>> Begin Selected excerpt
Henry Charles 'Hal' Bevan-Petman (1894–1980) was a British painter, who made a career in British India and Pakistan. He stayed through during the Partition of India and chose to reside in Pakistan, till his demise on 9 May 1980 in Rawalpindi.  He painted significant civil and military personalities, landscapes and still life. His works included many Pakistan Army officers, two of whom became Pakistan's Heads of State: Field Marshal Ayub Khan and General Yahya Khan. He is buried in the Christian Graveyard in Rawalpindi, Pakistan.

Early life
Born in Barton Regis Rural District, Gloucestershire, England on 28 October 1894, to Bertram Amor Bevan-Petman (1870–1931) and Maria Minnie Bevan Petman (1869–1942), his family was of Anglo-Indian ancestry, and included prominent lawyers and judges who served at various eminent positions during the British Raj. He was educated at Clifton College, Bristol "Clifton College Register" Muirhead, J.A.O. p288: Bristol; J.W Arrowsmith for Old Cliftonian Society; April 1948 from 1908 to 1910 and resided through this period at North Town Boys House; and played cricket for the Clifton College XI at Lord's against Tonbridge in 1914. 
 
Bevan-Petman subsequently applied to and was accepted by Slade School of Fine Art in 1914, and received a two-year scholarship amounting to £35. This scholarship was then renewed in 1916. During this scholastic period he received the First Prize for Figure Painting and Figure Drawing. Furthermore, he was awarded certificates in Perspective, History of Art, Figure Drawing, and satisfied the requirements for a Diploma in Fine Art in History of Art (Painting in Spain and the Netherlands). He graduated from Slade School of Art in 1917 after being awarded a certificate in 'Painting from Life'.

Career beginnings
As a young artist in 1920s London, he painted models who came to be known as 'The Petman Girls', serialised in The Illustrated London News, The Sketch and Bystander. The drawings were considered risque in a prudish post-Edwardian era, and could be considered as precursors to the modern 'Page 3 Girls' of The Sun Newspaper of today.
>> End Selected excerpt
>> Begin Data lines
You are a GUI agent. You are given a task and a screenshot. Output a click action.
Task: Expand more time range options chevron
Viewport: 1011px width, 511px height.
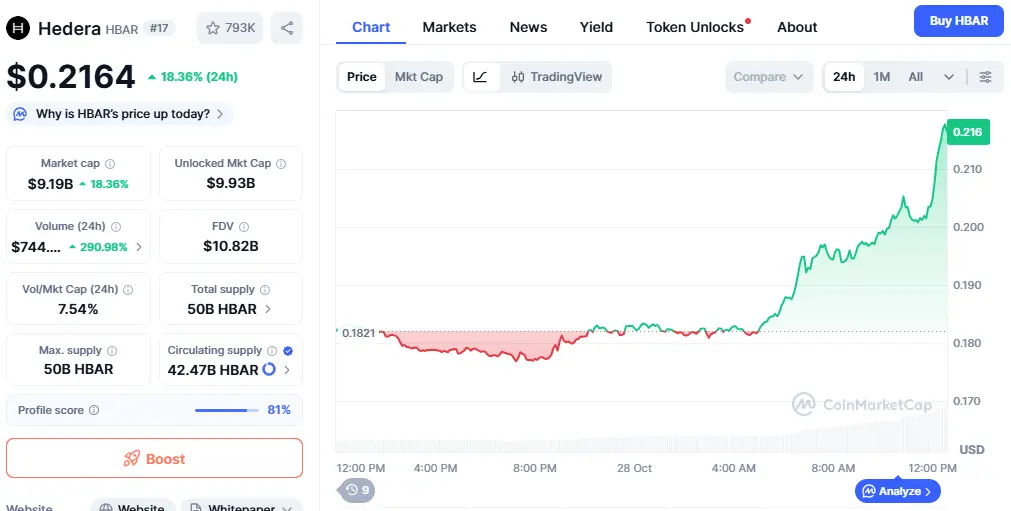pos(948,77)
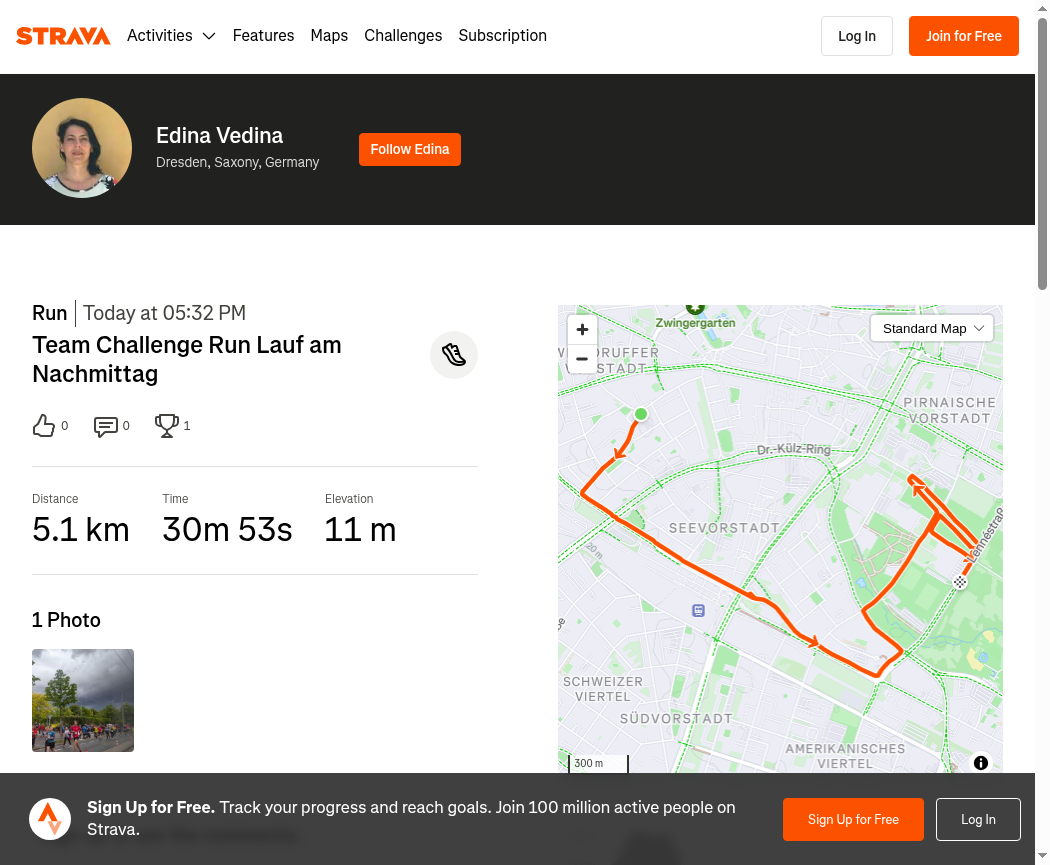Click the green route start marker
Viewport: 1050px width, 865px height.
(x=641, y=414)
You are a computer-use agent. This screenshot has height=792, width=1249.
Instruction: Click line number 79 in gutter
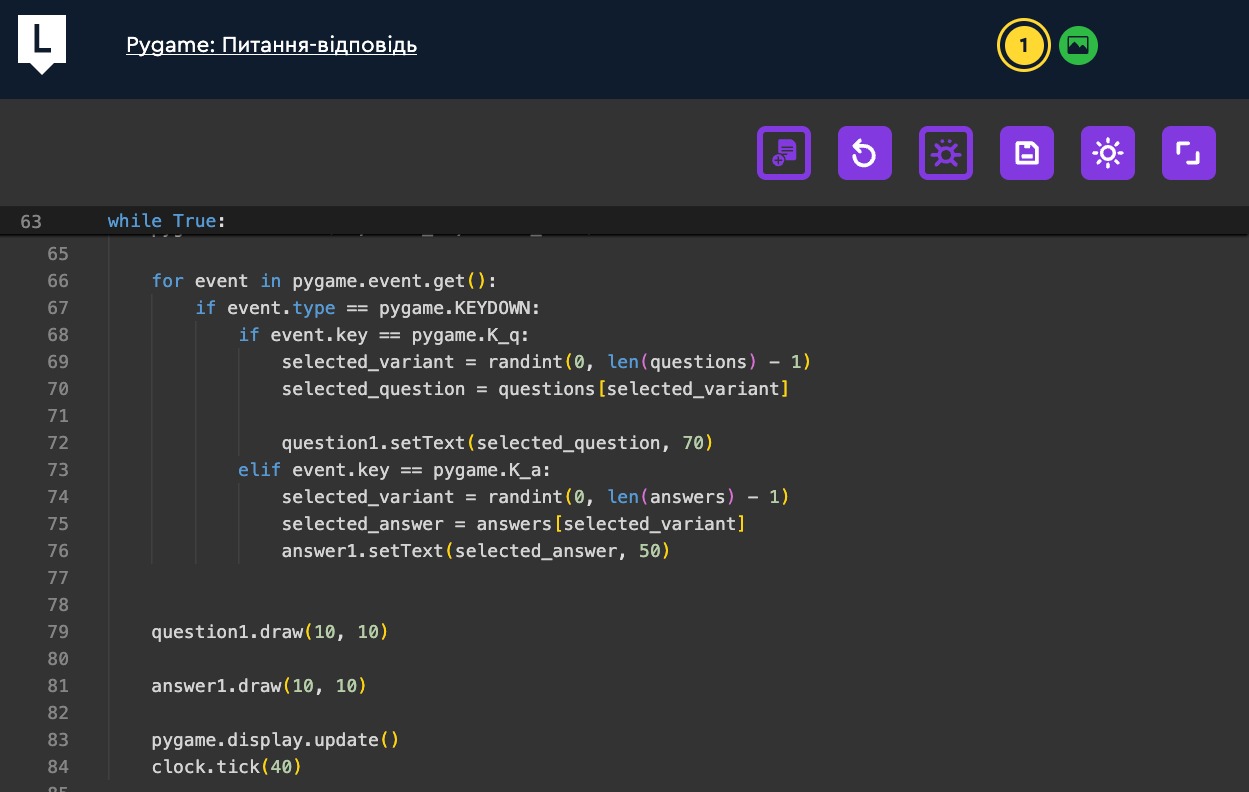57,632
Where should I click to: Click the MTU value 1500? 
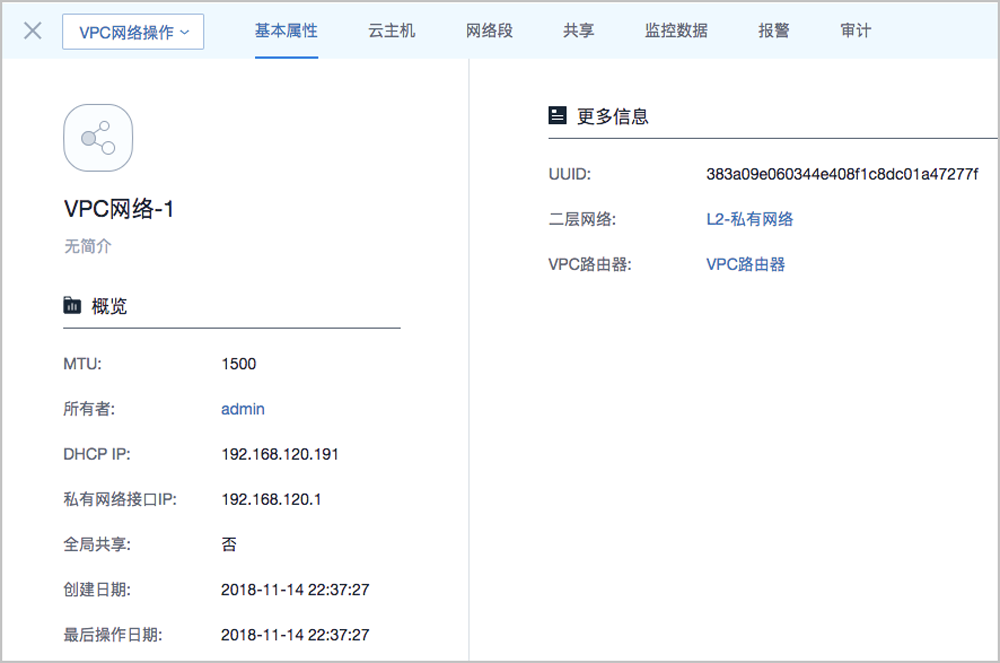239,364
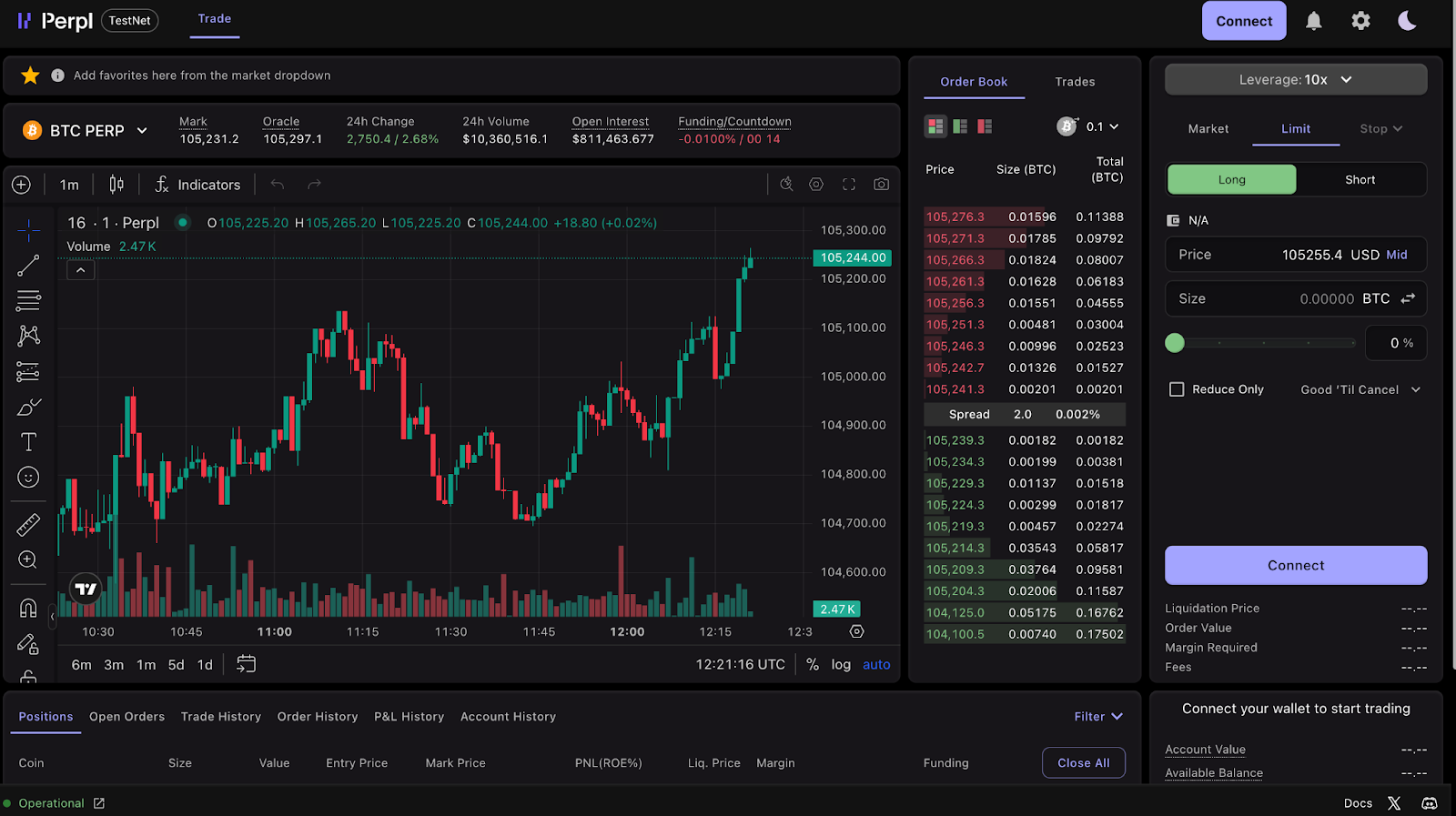Image resolution: width=1456 pixels, height=816 pixels.
Task: Enter fullscreen chart mode
Action: pyautogui.click(x=849, y=185)
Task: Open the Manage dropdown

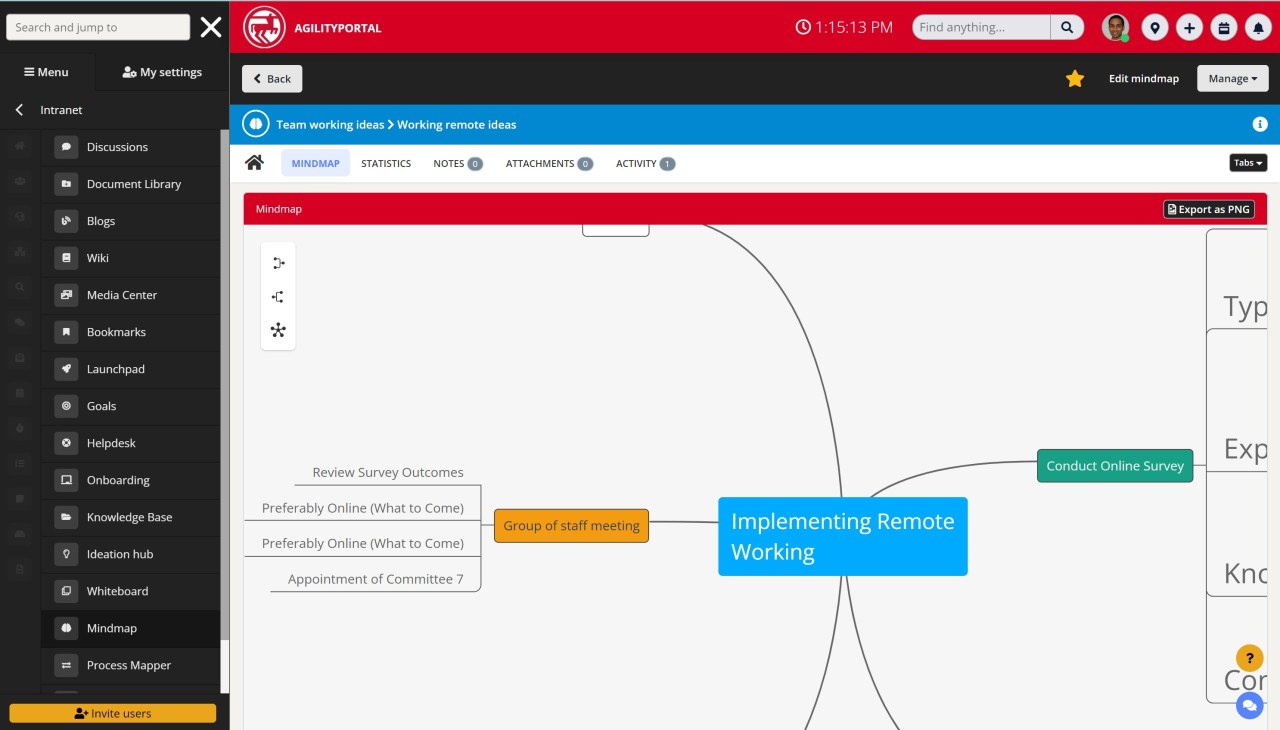Action: click(1232, 77)
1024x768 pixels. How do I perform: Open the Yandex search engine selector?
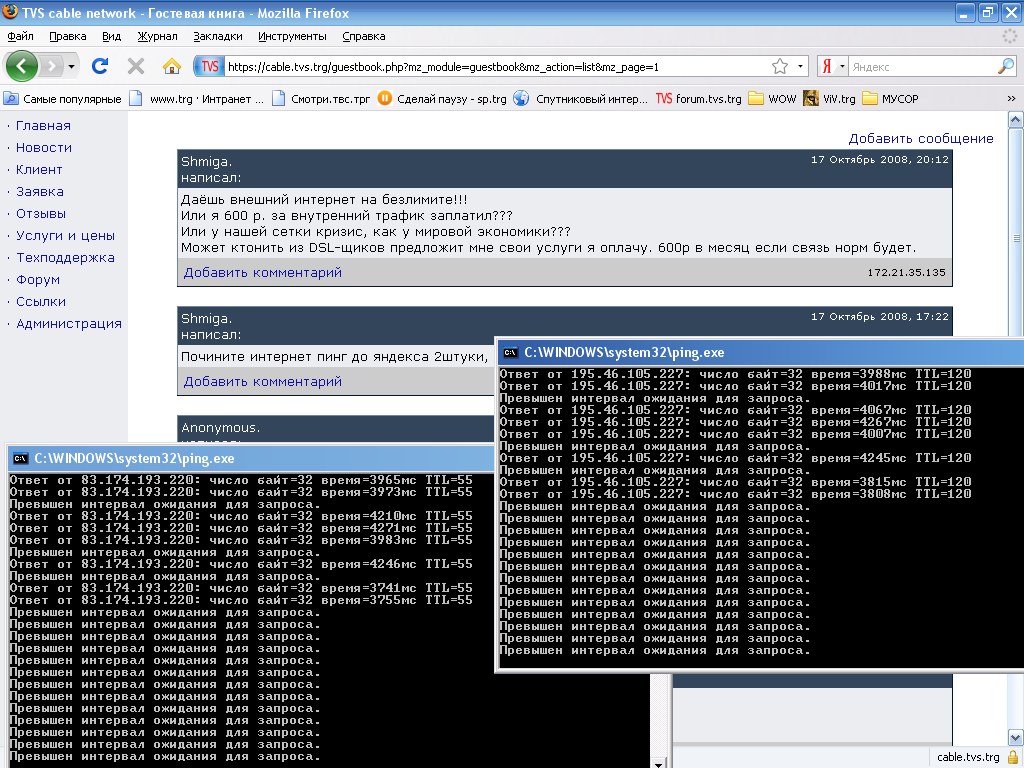click(832, 66)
>> End Data lines
» **Given problem A**
According to the biography of Bevan-Petman, how much was the two-year scholarship he received from the Slade School of Fine Art?
» **Given problem B**
From the biography of Bevan-Petman, return word for word the part that opens with the words containing "Bevan-Petman subsequently applied" and closes with "in 'Painting from Life'.".

» **Worked solution A**
£35

» **Worked solution B**
Bevan-Petman subsequently applied to and was accepted by Slade School of Fine Art in 1914, and received a two-year scholarship amounting to £35. This scholarship was then renewed in 1916. During this scholastic period he received the First Prize for Figure Painting and Figure Drawing. Furthermore, he was awarded certificates in Perspective, History of Art, Figure Drawing, and satisfied the requirements for a Diploma in Fine Art in History of Art (Painting in Spain and the Netherlands). He graduated from Slade School of Art in 1917 after being awarded a certificate in 'Painting from Life'.